Or, l'accès à un tel service n'a été rendu possible, pour les couples homosexuels, qu'après l'entrée en vigueur du «mariage pour tous». Et la loi règle sévèrement qui peut être donneur de sperme. Chaque don est ensuite contrôlé et documenté.

Si l'on passe par une banque de sperme officielle néanmoins, les données du donneur ne sont rendues publiques qu'aux 18 ans de l'enfant. «Trop tard» ont estimé les Hofmann qui ont préféré pour cette raison passer par un donneur privé, venant de leur entourage. «Il sera dans la vie d'Olivia dès le début», pensait Marlise. Elle connaissait les conséquences d'une telle décision: elle ne pouvait adopter son enfant qu'un an plus tard. «Ça en valait la peine pour nous. Olivia avant toute chose.»

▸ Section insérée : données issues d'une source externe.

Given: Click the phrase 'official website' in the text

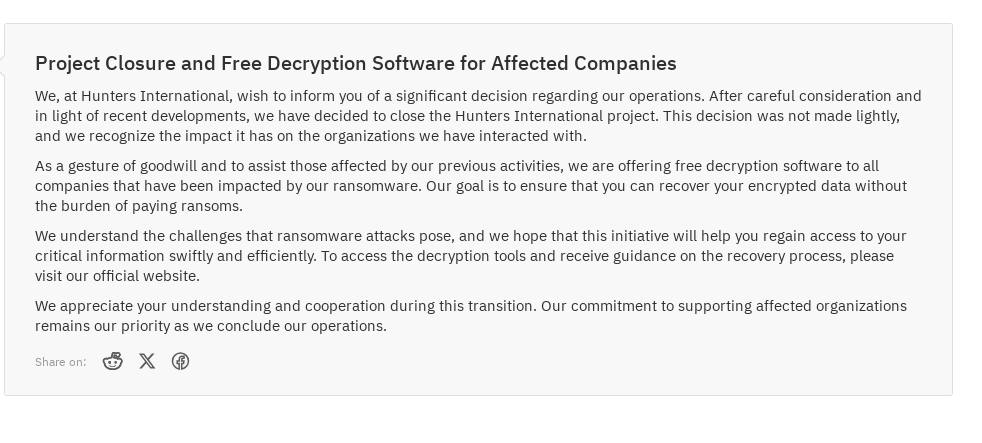Looking at the screenshot, I should pyautogui.click(x=145, y=276).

Malgré toute leur préparation et les recherches, le cadre légal sur le nom des enfants les a surpris. Il est en effet difficile pour les non-initiés de se procurer les informations qui s'appliquent à une relation homosexuelle. Pour les couples hétérosexuels, la réglementation est en revanche plus claire: le bébé reçoit le nom de célibataire de la mère si le couple n'est pas marié ou n'arrive pas à se mettre d'accord sur un nom de famille.

Bonne nouvelle

Une bonne nouvelle attend néanmoins les Hofmann: ce n'est qu'une question de temps avant qu'Olivia puisse obtenir ce nom de famille. Car en cas d'adoption de l'enfant du conjoint, cela se fait automatiquement. Seul bémol: la procédure pour y parvenir est longue et coûteuse. Un couple ne peut déposer sa demande qu'un an après la naissance, puis quelques mois supplémentaires s'écoulent encore jusqu'à l'autorisation, dans les cas les plus simples. Le Conseil fédéral s'est certes prononcé en mai 2022 en faveur d'une simplification de cette procédure, mais on attend encore qu'une réglementation correspondante entre en vigueur.

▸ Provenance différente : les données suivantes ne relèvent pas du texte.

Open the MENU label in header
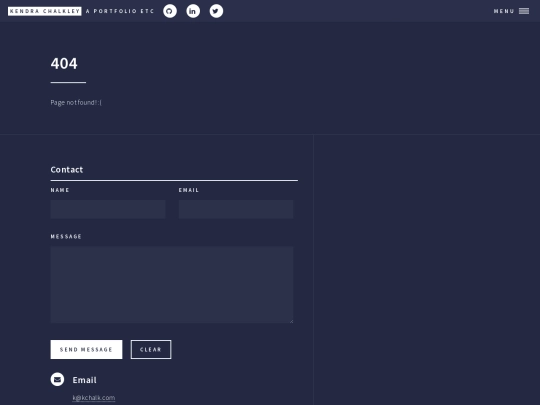 [504, 11]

Mais ce n'est pas tout. La procédure coûte. Encore une fois. «Nous avons déjà dû payer pour transformer notre partenariat enregistré en mariage. Et maintenant, l'adoption de l'enfant du conjoint coûte encore 400 à 800 francs.» «Pour Olivia, nous prenons tout cela sur nous», témoignent les mamans. Il n'en reste pas moins un arrière-goût amer: la promesse d'égalité des droits que visait le «mariage pour tous» n'est dans les faits pas encore complètement là.